Oddly enough, the Arkansas Medical Board made no effort to make a scientific case for 12-week viability. "The only factual record presented in this case was by plaintiffs," wrote one 8th Circuit judge, pointing to the testimony and data the doctors had presented showing that a 12-week fetus can't survive outside the womb. "The State offered no competing evidence" on fetal viability, wrote the district court judge.
In asking the Supreme Court to review this case, Arkansas made the argument that viability is an outdated standard and that the law should allow states to get involved with a woman's decision-making at an earlier point in her pregnancy. The brief noted: "This case is about the impropriety of a judicially-imposed rule that sets in stone 'viability' as the point before which the State’s profound interests must give way to a woman's desire to terminate her pregnancy."
Despite the Supreme Court's rulings on viability, 15 states have since 2010 passed abortion bans that would outlaw the procedure at 20 weeks, or earlier. Many of these so-called "fetal pain" bills—model legislation originally drafted by the anti-abortion National Right to Life Committee—base the 20-week cut-off on the medically incorrect assertion that a fetus can feel pain at that point in its development. Now that the Supreme Court has rejected this case, the viability standard established over decades of Supreme Court jurisprudence remains intact—for now.

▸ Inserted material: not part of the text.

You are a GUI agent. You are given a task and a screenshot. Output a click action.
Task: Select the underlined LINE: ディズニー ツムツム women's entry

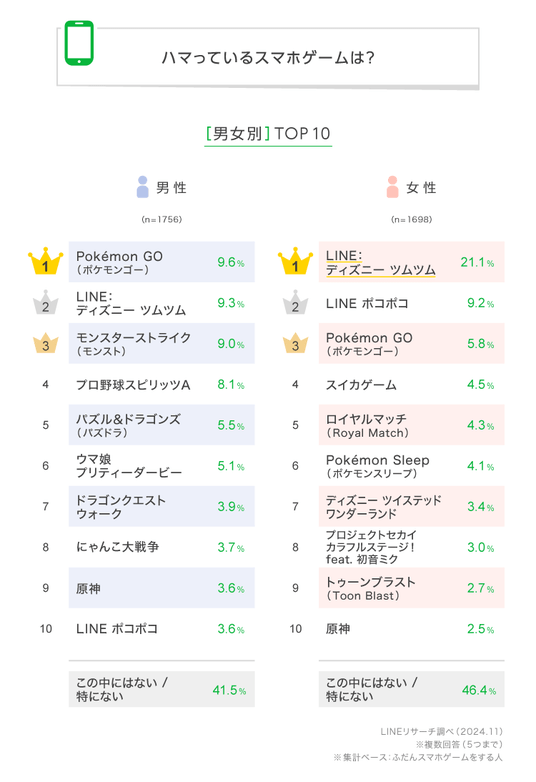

After today's decision, advocates on both sides of the abortion debate are turning their focus back to a pivotal case challenging a Texas abortion law that is before the Supreme Court this term, Whole Woman's Health v. Cole. Arguments are scheduled for March 2, and a decision will be announced later this year.
"We now look to the Justices to ensure Texas women are not robbed of their health, dignity, and rights," said CRR's Northup in today's statement.